On porte ces identifications en soi, même si le parent ou la figure d’attachement n’est plus là pour les incarner et nous les faire porter. Elles nous accompagnent et font pression, influençant nos prises de décision, nos comportements et nos émotions. Elles alimentent la culpabilité, le découragement et la colère.

Ces voix qui te critiquent et te pèsent, tu peux apprendre à leur parler, en commençant par écouter ce qu’elles essaient d’exprimer.

On peut d’abord essayer de les mettre en mots.
Quelle est la critique ressentie? Quels mots nous viennent pour la décrire?
Spontanément, à quoi ça nous fait penser? À quels souvenirs? À qui?
S’intéresser aussi au vécu de la figure à qui on s’est identifié. Par exemple, explorer le potentiel sentiment de vulnérabilité enfoui chez un parent critique ou encore le vécu de rejet face à un espoir de carrière non atteint.

C’est un travail qui peut paraître simple, mais ça demande une réelle réflexion. En fait, DES réflexions. Des moments pour nous permettre d’explorer nos peurs, nos angoisses de bien réussir, tout comme les angoisses de ne pas réussir. Connecter avec ce que ça nous fait viscéralement ressentir.

Comprendre comment ces voix se sont forgées en soi nous permet éventuellement de nous en distancier.
De remettre à l’autre la part qui lui revient.
De ne plus accepter de porter le rêve déchu du parent.
De ne plus prendre en soi la culpabilité d’un parent qui portait lui même une identification d’être celui qui prend soin des autres.
De départager ce qui est notre soi authentique de toutes les identifications qui s’y sont greffées.

Dans un premier mouvement, on sera sans doute porté à rejeter ces identifications avec colère et mépris. On en voudra aux autres de nous avoir fait croire que nous devions être et agir de telle façon. Peu à peu, à force de comprendre comment leur bagage personnel et leurs défenses face à leur propre vulnérabilité et souffrance ont alimenté leur façon d’être avec nous, on pourra développer un regard nouveau sur eux.
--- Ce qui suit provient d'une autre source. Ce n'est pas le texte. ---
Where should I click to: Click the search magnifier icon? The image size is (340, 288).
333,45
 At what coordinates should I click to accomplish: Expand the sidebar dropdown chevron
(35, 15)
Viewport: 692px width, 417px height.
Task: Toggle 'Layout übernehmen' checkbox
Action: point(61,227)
Il nous sera alors possible d’accueillir avec plus de compassion ce qu’ils nous ont imposé souvent malgré eux. En comprenant que cette souffrance ne nous appartient pas, qu’elle est la leur, et que nous ne pourrons pas panser les plaies de leur souffrance. En accueillant et en acceptant que ces autres ont souffert et nous ont fait souffrir, nous ressentirons le pouls de cette souffrance et serons plus à même de la transformer. La transformer au-delà de ce qu’ils auront pu faire, plutôt que de seulement la porter.

Je t’invite à faire le tri parmi ces voix. À identifier et rejeter celles qui ne t’appartiennent pas et auxquelles tu ne t’identifies pas réellement. Refuser de faire partie de la pièce de théâtre qui a été tracée pour toi, refuser le rôle qui t’a été imposé et choisir une nouvelle pièce. Lorsque les pensées de culpabilité, de pression ressentie et d’inadéquation referont surface, tu pourras te rappeler que ces pensées ne sont pas les tiennes et qu’il s’agit d’un spectacle passé. Tu pourras redevenir l’acteur de ta propre pièce, celle que tu auras réellement choisie.